Best Sellers of the Past
The #2 best selling book in the US in the year 1900 was Mary Cholmondeley’s RED POTTAGE, published in England in 1899. A minor sensation at the time, the book is a satire on middle class hypocrisy. It features Hester, a novelist, and her friend, Rachel.
Hester is forced to live with her narrow-minded clergyman brother, who in disgust with her work throws the manuscript of her most recent and best novel into the fire. She is nearly undone by this vandalism, but pulls herself together to assist her friend, Rachel, who has had the misfortune to fall in love with Hugh Scarlett.
The novel begins with a melodramatic scene in which Lord Newhaven, having discovered that Scarlett is having an affair with his wife, presents the man with two straws. He who draws the shorter will commit suicide within the year. Scarlett draws, and finds himself with the short straw.
Will he have the courage to kill himself? If he fails to do so what will Newhaven do? You can see why this plot would ruffle a lot of ostrich feathers in 1900.

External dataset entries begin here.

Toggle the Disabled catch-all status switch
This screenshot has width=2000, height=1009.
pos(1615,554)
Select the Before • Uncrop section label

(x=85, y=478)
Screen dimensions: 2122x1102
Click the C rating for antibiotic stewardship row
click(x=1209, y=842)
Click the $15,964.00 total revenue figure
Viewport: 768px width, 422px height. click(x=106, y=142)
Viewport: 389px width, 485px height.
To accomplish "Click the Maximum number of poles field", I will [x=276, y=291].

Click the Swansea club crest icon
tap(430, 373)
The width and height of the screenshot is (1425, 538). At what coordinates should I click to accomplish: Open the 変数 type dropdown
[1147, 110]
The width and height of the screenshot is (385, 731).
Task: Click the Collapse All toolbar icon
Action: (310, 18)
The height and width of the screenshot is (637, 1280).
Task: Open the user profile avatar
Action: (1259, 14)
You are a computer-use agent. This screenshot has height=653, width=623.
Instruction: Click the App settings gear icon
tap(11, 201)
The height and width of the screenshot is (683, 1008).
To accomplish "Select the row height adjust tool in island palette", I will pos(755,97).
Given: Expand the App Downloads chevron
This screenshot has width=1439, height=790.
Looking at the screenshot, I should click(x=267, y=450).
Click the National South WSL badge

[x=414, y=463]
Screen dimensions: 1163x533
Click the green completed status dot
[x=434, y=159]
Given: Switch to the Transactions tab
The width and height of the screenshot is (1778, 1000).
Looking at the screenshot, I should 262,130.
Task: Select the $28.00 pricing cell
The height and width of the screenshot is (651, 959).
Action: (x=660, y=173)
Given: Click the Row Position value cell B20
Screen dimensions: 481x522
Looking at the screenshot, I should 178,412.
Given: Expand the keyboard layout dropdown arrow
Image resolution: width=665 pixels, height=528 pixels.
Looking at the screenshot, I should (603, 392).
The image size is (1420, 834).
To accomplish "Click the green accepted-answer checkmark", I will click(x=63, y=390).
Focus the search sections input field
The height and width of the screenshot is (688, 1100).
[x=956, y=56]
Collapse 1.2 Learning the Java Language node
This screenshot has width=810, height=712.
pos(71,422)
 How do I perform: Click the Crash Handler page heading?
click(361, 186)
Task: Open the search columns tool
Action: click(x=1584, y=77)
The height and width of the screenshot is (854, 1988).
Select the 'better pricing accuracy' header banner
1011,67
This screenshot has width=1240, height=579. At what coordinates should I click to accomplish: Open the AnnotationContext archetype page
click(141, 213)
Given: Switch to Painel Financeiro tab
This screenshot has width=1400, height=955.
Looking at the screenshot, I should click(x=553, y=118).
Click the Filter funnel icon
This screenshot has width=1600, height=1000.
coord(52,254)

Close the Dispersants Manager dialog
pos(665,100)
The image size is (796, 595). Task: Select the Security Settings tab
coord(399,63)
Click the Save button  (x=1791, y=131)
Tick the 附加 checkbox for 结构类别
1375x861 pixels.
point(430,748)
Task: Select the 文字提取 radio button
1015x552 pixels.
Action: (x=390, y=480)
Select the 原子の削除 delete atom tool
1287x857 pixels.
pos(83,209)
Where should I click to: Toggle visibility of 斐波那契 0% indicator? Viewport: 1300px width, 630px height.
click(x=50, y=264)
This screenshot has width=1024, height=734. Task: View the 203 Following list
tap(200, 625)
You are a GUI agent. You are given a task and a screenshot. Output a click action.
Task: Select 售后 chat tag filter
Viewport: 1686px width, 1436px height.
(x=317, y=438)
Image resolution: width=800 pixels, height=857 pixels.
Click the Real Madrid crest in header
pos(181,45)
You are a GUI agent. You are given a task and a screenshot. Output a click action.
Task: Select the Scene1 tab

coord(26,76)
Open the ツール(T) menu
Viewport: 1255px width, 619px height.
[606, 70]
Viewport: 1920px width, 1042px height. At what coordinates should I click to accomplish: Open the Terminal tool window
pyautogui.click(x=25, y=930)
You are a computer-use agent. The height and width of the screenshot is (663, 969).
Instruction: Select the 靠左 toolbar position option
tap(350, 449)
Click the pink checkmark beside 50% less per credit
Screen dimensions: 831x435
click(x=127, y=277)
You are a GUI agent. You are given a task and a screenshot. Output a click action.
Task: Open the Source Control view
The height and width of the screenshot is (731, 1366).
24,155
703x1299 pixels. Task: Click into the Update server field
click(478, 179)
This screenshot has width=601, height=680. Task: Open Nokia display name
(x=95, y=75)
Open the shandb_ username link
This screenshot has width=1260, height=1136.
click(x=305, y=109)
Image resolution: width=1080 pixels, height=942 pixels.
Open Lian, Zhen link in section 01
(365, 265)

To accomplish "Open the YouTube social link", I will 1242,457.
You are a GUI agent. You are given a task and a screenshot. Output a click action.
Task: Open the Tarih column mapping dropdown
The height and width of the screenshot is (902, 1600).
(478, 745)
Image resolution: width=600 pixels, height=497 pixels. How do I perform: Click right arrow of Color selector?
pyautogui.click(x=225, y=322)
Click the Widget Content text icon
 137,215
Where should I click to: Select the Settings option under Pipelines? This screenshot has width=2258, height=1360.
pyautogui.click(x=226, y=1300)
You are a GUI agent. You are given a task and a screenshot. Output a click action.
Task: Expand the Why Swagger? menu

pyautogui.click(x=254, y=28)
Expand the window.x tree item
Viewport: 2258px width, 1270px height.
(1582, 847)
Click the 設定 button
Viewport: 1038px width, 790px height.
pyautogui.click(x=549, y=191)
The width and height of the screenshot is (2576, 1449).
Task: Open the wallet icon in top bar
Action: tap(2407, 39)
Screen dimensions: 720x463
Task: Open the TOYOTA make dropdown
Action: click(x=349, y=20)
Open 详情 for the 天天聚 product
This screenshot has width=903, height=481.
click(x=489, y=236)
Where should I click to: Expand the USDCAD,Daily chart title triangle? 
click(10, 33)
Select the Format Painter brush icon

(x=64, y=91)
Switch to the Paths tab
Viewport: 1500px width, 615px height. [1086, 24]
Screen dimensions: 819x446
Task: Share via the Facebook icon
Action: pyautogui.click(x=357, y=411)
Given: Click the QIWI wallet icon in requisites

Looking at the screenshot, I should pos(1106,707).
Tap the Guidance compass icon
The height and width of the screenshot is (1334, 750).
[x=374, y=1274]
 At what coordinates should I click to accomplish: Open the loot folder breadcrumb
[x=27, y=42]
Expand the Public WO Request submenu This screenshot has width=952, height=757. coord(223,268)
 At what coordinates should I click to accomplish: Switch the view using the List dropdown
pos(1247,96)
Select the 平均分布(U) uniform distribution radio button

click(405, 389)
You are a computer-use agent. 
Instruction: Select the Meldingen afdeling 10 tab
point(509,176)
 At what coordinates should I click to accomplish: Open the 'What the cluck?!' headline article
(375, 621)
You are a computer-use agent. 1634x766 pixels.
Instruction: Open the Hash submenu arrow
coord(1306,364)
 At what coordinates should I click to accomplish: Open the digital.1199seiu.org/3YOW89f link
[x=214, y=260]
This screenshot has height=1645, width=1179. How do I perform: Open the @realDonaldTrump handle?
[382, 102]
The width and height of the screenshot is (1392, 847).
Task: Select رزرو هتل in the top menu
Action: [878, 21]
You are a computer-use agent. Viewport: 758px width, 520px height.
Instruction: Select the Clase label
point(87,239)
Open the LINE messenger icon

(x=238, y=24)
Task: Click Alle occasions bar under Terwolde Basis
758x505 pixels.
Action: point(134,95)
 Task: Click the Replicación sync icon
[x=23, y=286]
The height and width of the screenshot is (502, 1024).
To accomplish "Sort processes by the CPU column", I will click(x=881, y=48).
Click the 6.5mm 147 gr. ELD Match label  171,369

The title is taken from the quotation: "After the red pottage comes the exceeding bitter cry," a reference to Jacob and Esau in Genesis. Cholmondeley is pronounced "CHUM-lee."
1 Comments:
I'm just catching up on your past few days' postings and see this intriguing list of mysteries and "oddball" books. I've printed out your postings in hopes of getting some of these books from the library. Bleak House, as done by the BBC, is just wonderful. So Dickensian!